═══ PASSAGE
TV Eye

Thanks, Bill Hanna

Bill Hanna (seated) and Joe Barbera with their cartoon creations
Bill Hanna (seated) and Joe Barbera with their cartoon creations

The Flintstones saved me. Every day after junior high, eating toast smeared with jelly, I watched Fred and Wilma, Barney and Betty, Pebbles and Bamm-Bamm, and, of course, Dino the Dinosaur. It was a balm for the heartache I had because of a boy named Jim. I had a crush on him, and he liked another girl -- I called her Slutina, which pretty much tells you what I thought of her. Jim had no idea I was alive, but I was miserably, passionately, irrefutably lovesick for him.
══════
CHECK YOUR UNDERSTANDING -
A. In the TV Eye column, rewrite the stretch from "Thanks, Bill Hanna" through "lovesick for him.", changing "toast" to "crackers".
B. Name every Flintstones character the TV Eye column mentions.
C. Pick up the TV Eye column after its final sentence and keep writing.
═══ INFORMATION SUPPLIED
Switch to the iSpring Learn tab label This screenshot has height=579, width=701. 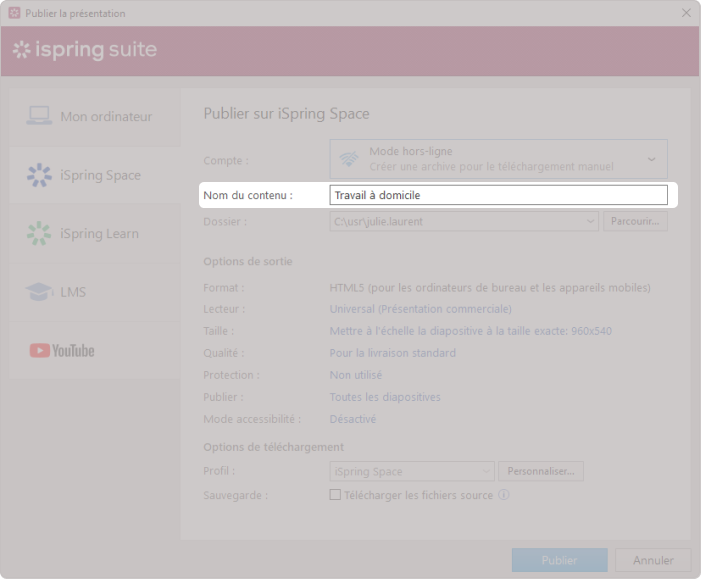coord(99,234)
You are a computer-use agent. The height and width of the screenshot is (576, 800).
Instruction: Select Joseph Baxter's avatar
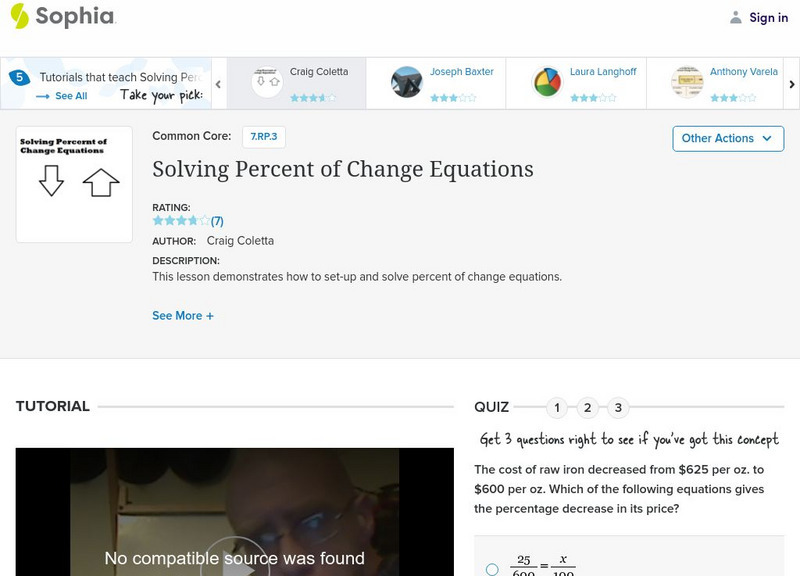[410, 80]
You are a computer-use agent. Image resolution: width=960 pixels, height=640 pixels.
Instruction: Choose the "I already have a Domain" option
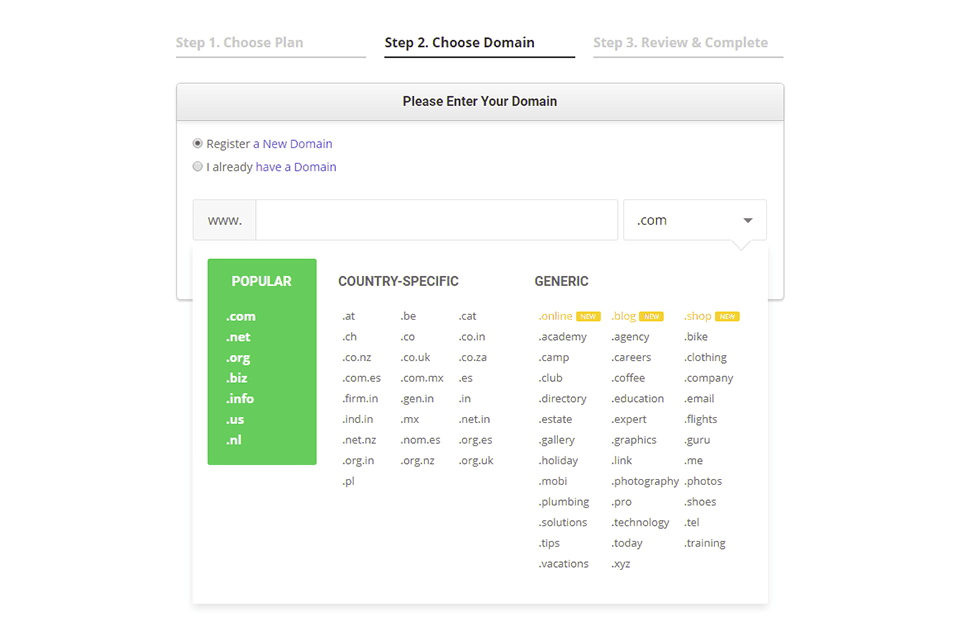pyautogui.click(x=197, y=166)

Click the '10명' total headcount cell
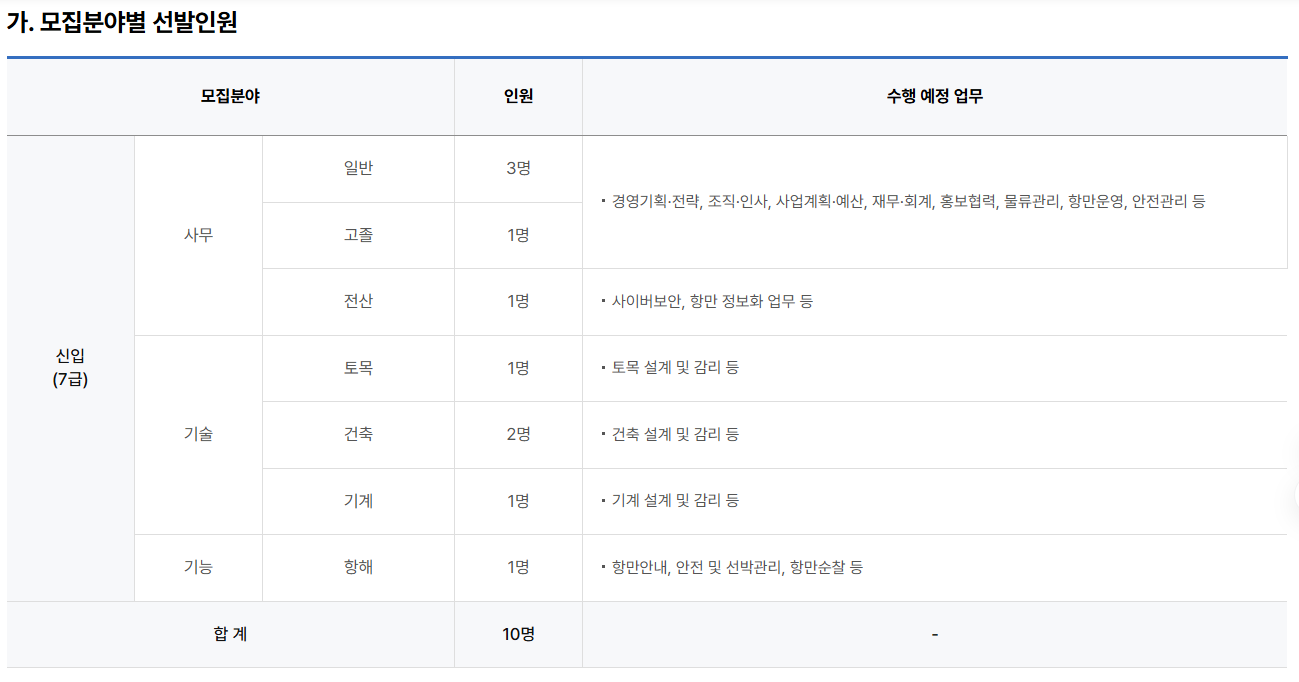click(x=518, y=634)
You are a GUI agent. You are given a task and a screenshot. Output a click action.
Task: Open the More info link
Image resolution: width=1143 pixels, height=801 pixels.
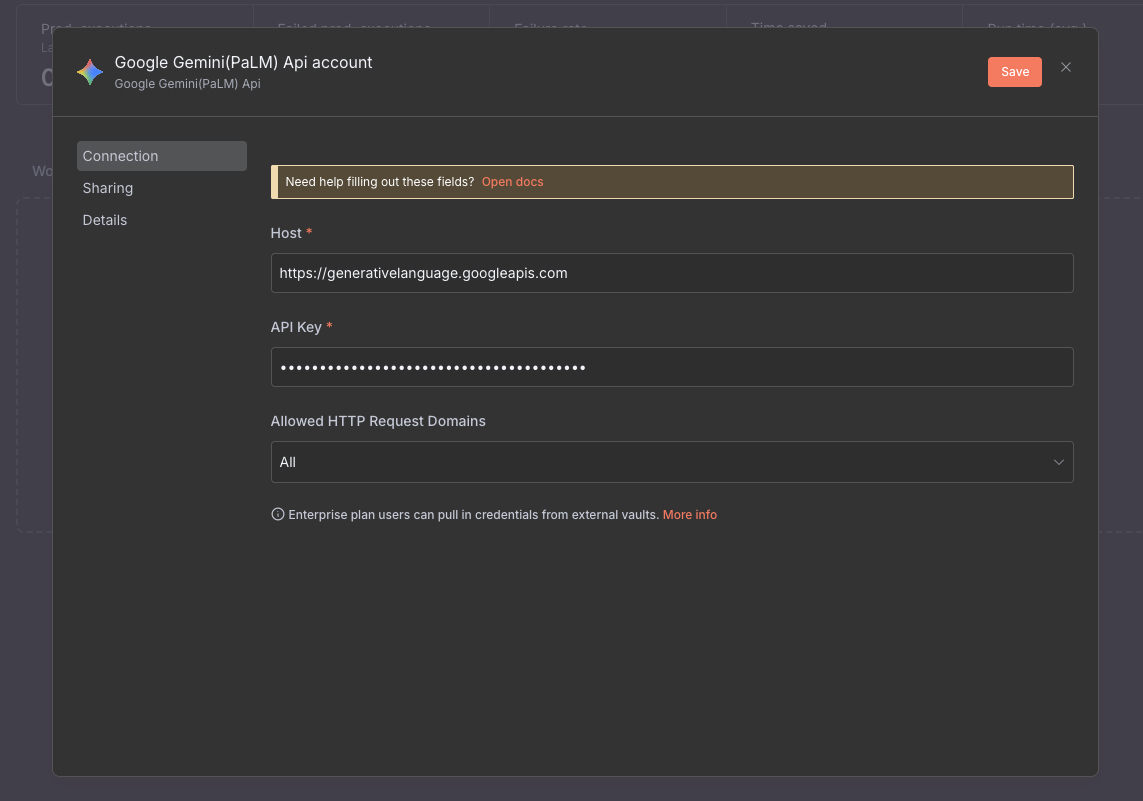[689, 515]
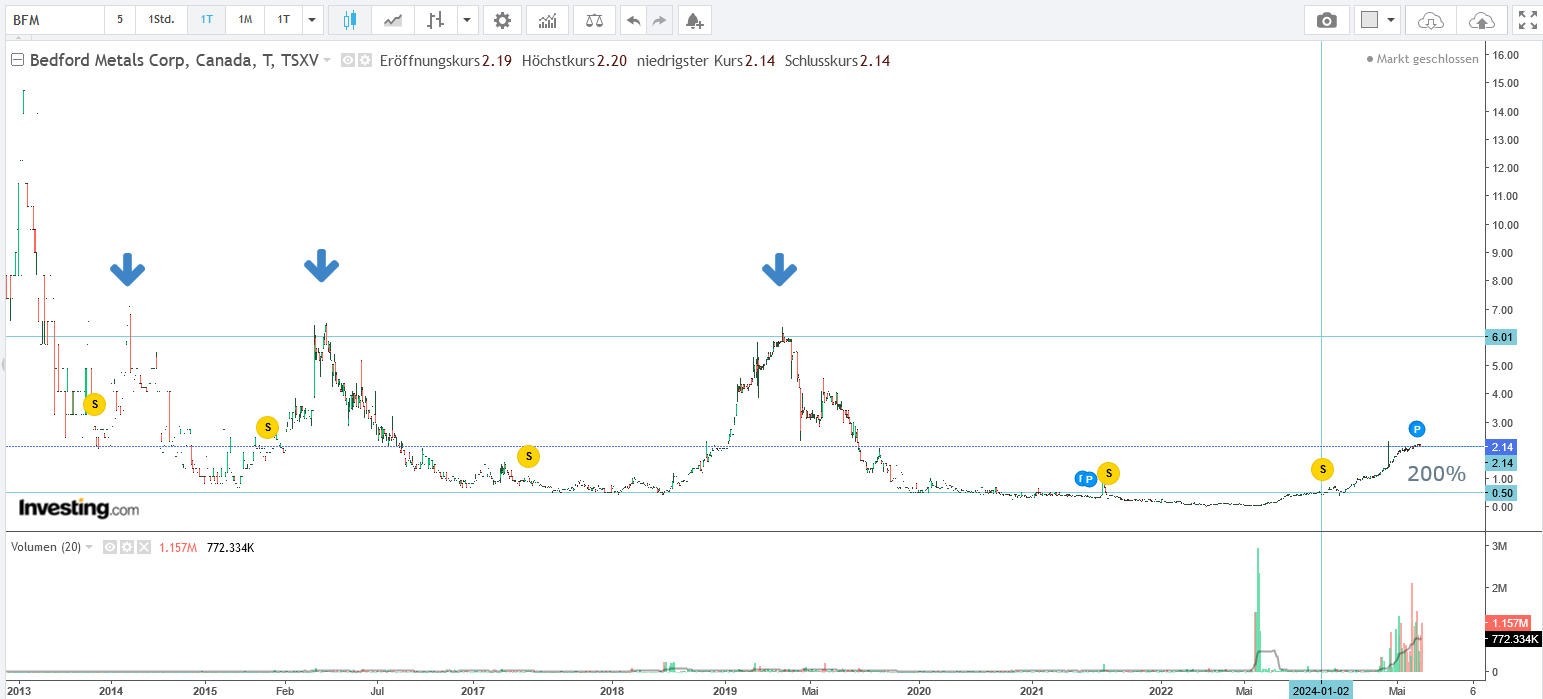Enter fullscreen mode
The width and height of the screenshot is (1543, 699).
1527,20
══════
═══ INFORMATION SUPPLIED
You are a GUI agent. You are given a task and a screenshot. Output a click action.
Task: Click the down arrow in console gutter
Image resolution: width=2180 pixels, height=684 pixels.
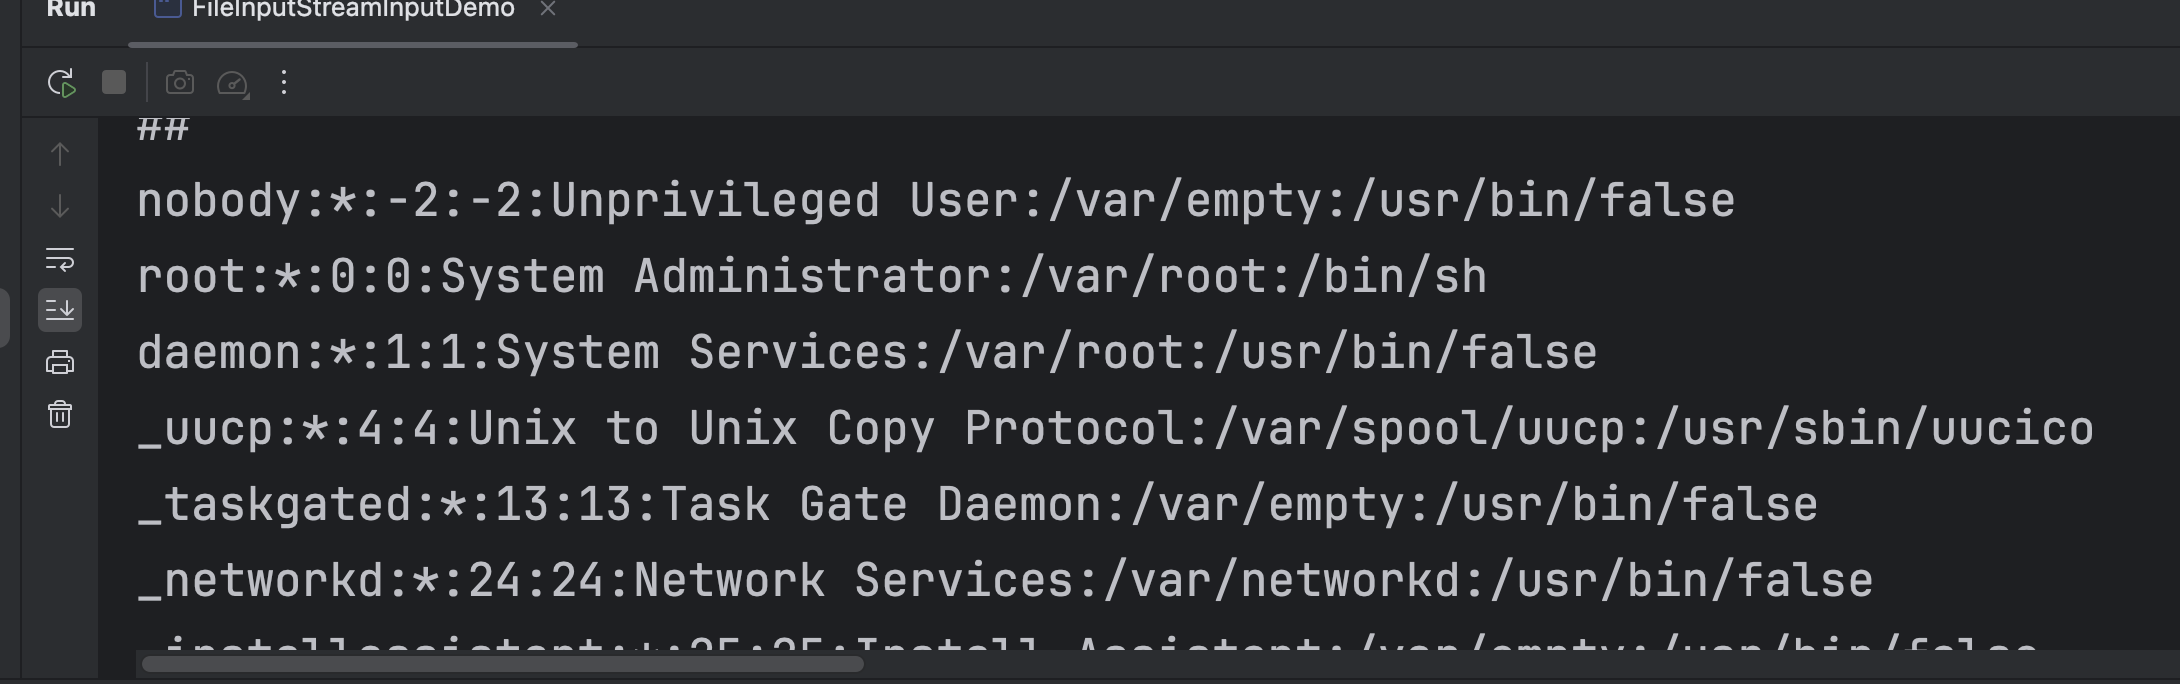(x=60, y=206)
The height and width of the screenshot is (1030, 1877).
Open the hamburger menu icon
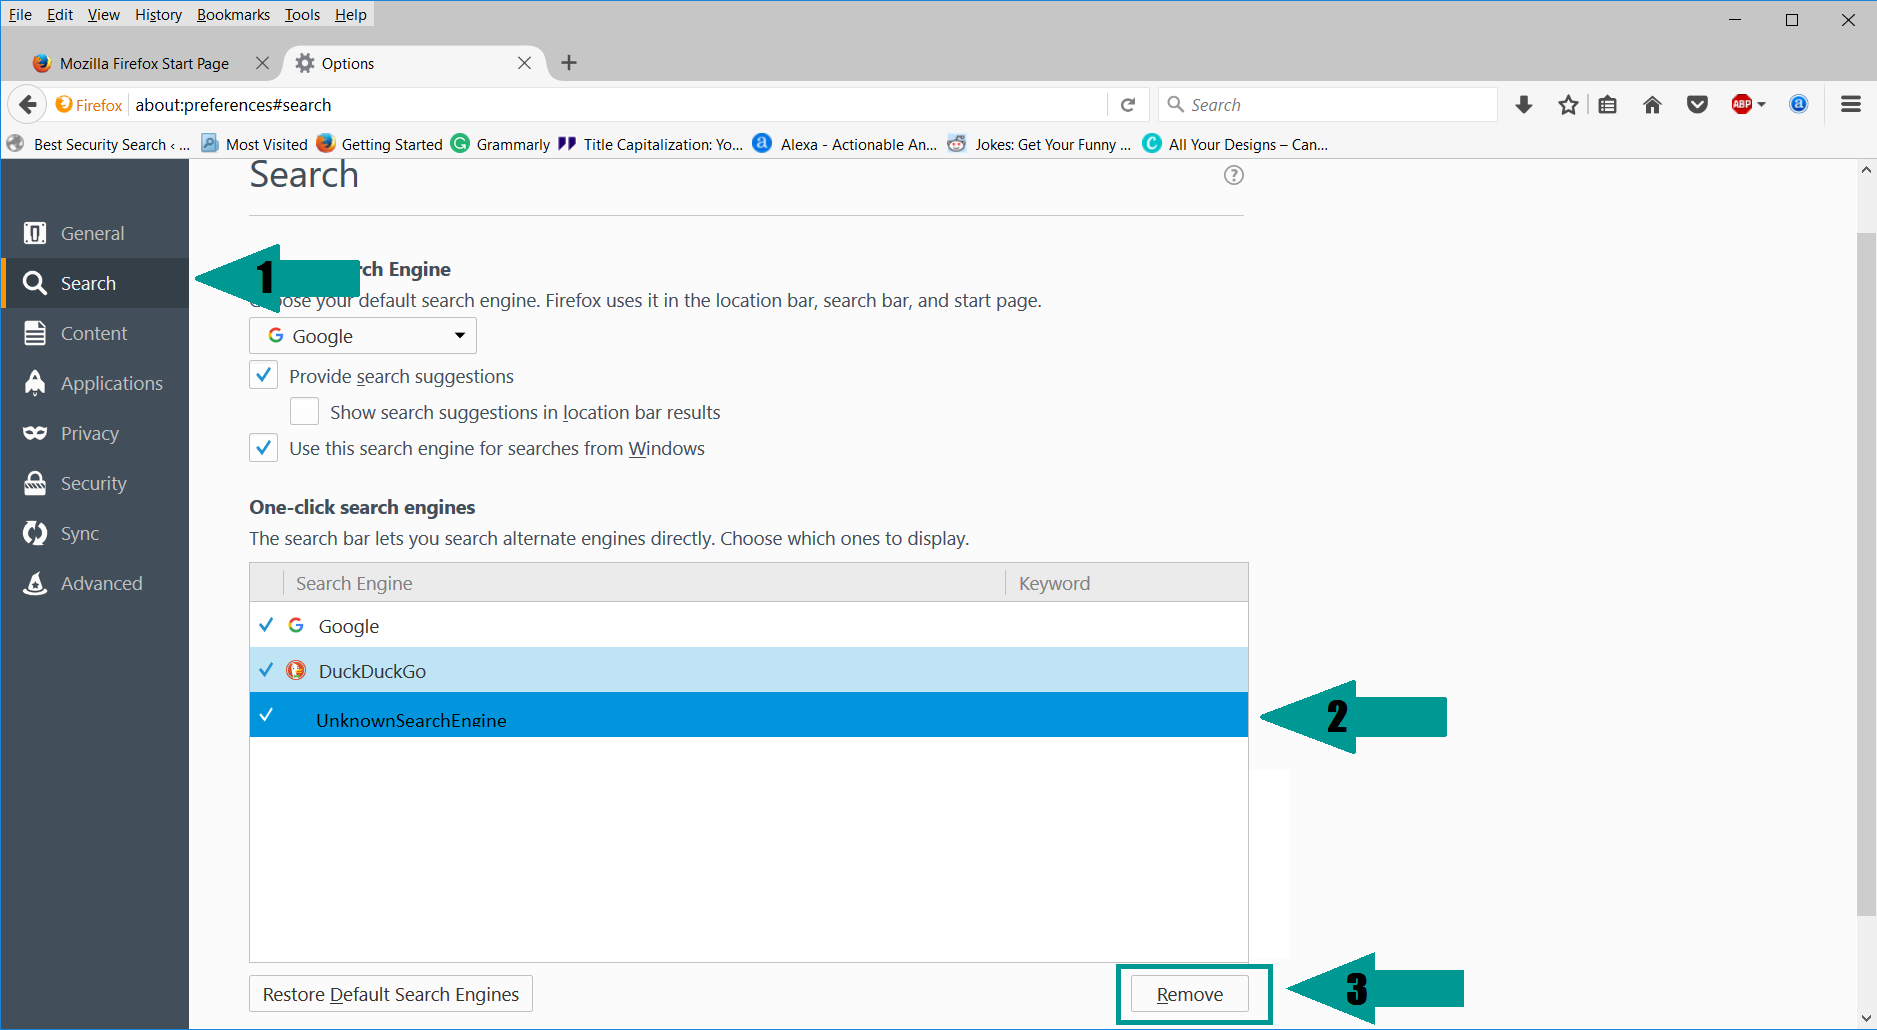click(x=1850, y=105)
══════
ANSWERS FOR THE TASKS -
A.
Thanks, Bill Hanna

Bill Hanna (seated) and Joe Barbera with their cartoon creations
Bill Hanna (seated) and Joe Barbera with their cartoon creations

The Flintstones saved me. Every day after junior high, eating crackers smeared with jelly, I watched Fred and Wilma, Barney and Betty, Pebbles and Bamm-Bamm, and, of course, Dino the Dinosaur. It was a balm for the heartache I had because of a boy named Jim. I had a crush on him, and he liked another girl -- I called her Slutina, which pretty much tells you what I thought of her. Jim had no idea I was alive, but I was miserably, passionately, irrefutably lovesick for him.

B. Fred, Wilma, Barney, Betty, Pebbles, Bamm-Bamm, and Dino the Dinosaur.

C.
I'm not sure why The Flintstones was so comforting to me. Fred wasn't exactly the love doctor -- neither was Ralph Kramden, the Jackie Gleason character Fred was patterned after, or Homer Simpson, Fred's descendant, who took being a working stiff to an entirely new level of laughs. Part of what soothed was the show's familiarity. The Flintstones was part of a stable of cartoons that included Yogi Bear, Quick Draw McGraw, Huckleberry Hound, Wally Gator, Josie and the Pussycats, Jonny Quest, and Scooby-Doo, all favorites from the hundreds of cartoons created by the production team of Hanna-Barbera. So when William Hanna died last week at the age of 90, I felt that a person who helped create the foundation of my childhood was put to rest.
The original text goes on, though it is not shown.